━━━━━ ИЗВЛЕЧЁННЫЙ ТЕКСТ ━━━━━

Здесь, пожалуй, надо затронуть, хотя бы кратко, один существенный вопрос. Проблема смены верховной власти, законно, незаконно, преступно, российской, и не российской всегда интересовала Пушкина. К ней поэт обращался на всем протяжении своего творчества. Она возникает в оде «Вольность» (мотивы французской революции, Наполеона, убийства Павла). Шекспировская постановка этой проблемы, его оценка-суд над историей приводит к новому повороту ее у Пушкина, к введению в нее мотива народа, к созданию многосторонних шекспировских характеров, что отразилось в «Годунове».
Затем «Андрей Шенье», раздумья о восстании декабристов, «История пугачевского бунта», «Капитанская дочка», «Анджело», замысел сочинения о французской революции и пр. Проблема ставилась не в политическом и социальном аспекте, а в философско-этическом. Она не являлась прямой критикой существующего. И все же была неприятна для властей, в эпоху Николая I, особенно в первые годы его царствования. Это, вероятно, и было главной причиной долгих мытарств с разрешением «Бориса Годунова».
Но вернемся к письму Бенкендорфа. 28 апреля 1830 г, Отвечая на строки из письма Пушкина от 16 апреля о ложности его положения «относительно правительства», Бенкендорф подтверждал благожелательное отношение к Пушкину царя, писал о том, что полиция никогда не получала приказа наблюдать за ним, что сам он давал советы как друг, а не как управляющий III Отделения, что царь поручил ему наблюдать за Пушкиным, давать ему советы не как шефу жандармов, а как доверенному человеку. Письмо насквозь лживое, лицемерное, но все же цель его (успокоить мать будущей жены поэта) была достигнута. Николай не был противником брака Пушкина.
Не позднее 5 мая 1830 г. письмо Пушкина Плетневу: «Милый! Победа! Царь позволяет мне печатать „Годунова“ в первобытной красоте». «Руки чешутся, хочется раздавить Булгарина. Но прилично ли мне, Александру Пушкину, являясь перед Россией с „Борисом Годуновым“, заговорить о Фадее Булгарине?» (287-8). 7 мая 1830 г. Пушкин благодарит Бенкендорфа за разрешение «Годунова»: «Лишь представительству вашего превосходительства обязан я новой милостью, дарованной мне государем <…> В глубине души я всегда в должной мере ценил благожелательность, смею сказать, чисто отеческую, которую проявлял ко мне его величество; я никогда не истолковывал в дурную сторону внимания, которое вам угодно были всегда мне оказывать» (817). Ложь в ответ на ложь. С примесью скрытой иронии. Но и с торжеством победителя. И характерно, что в это время, говоря о разрешении «Годунова», Пушкин упоминает о желании «раздавить Булгарина».

━━━━━ ДАННЫЕ ━━━━━

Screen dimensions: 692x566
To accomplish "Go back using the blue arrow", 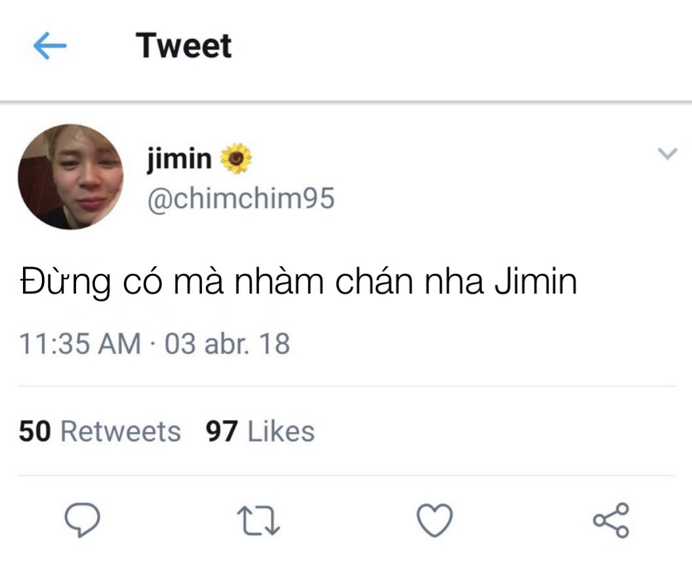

━━━━━

- **ФОРМУЛИРОВКА ЗАДАНИЯ A**: Продублируйте без изменений фрагмент текста о Пушкине и «Борисе Годунове», начиная со слов «Но вернемся к» и заканчивая словами «противником брака Пушкина.».
- **ФОРМУЛИРОВКА ЗАДАНИЯ B**: Какая цель письма Бенкендорфа, по словам текста о Пушкине и «Борисе Годунове», была достигнута?
- **ФОРМУЛИРОВКА ЗАДАНИЯ C**: Продолжите текст о Пушкине и «Борисе Годунове», начав сразу после его последнего предложения.

- **ИТОГОВЫЙ ОТВЕТ A**:
Но вернемся к письму Бенкендорфа. 28 апреля 1830 г, Отвечая на строки из письма Пушкина от 16 апреля о ложности его положения «относительно правительства», Бенкендорф подтверждал благожелательное отношение к Пушкину царя, писал о том, что полиция никогда не получала приказа наблюдать за ним, что сам он давал советы как друг, а не как управляющий III Отделения, что царь поручил ему наблюдать за Пушкиным, давать ему советы не как шефу жандармов, а как доверенному человеку. Письмо насквозь лживое, лицемерное, но все же цель его (успокоить мать будущей жены поэта) была достигнута. Николай не был противником брака Пушкина.

- **ИТОГОВЫЙ ОТВЕТ B**: Успокоить мать будущей жены поэта.

- **ИТОГОВЫЙ ОТВЕТ C**:
После этого, до середины июля1830 г., Пушкин и Бенкендорф не переписывались, хотя, вероятно, встречались и разговаривали. 15 июля 1830 г. Пушкин пишет записку Бенкендорфу: о том, что его трогает заботливость императора, тяготит бездействие; а нынешний чин, с которым он вышел из лицея, препятствует служебному поприщу; поэт сообщает о желании заниматься историческими поисками в архивах и библиотеках, написать историю Петра I и его приемников, до Петра III. Бенкендорф передает записку царю, оба довольны, видят в ней знак сближения Пушкина со взглядами «вполне благонамеренными» (Лемке506.Провер.).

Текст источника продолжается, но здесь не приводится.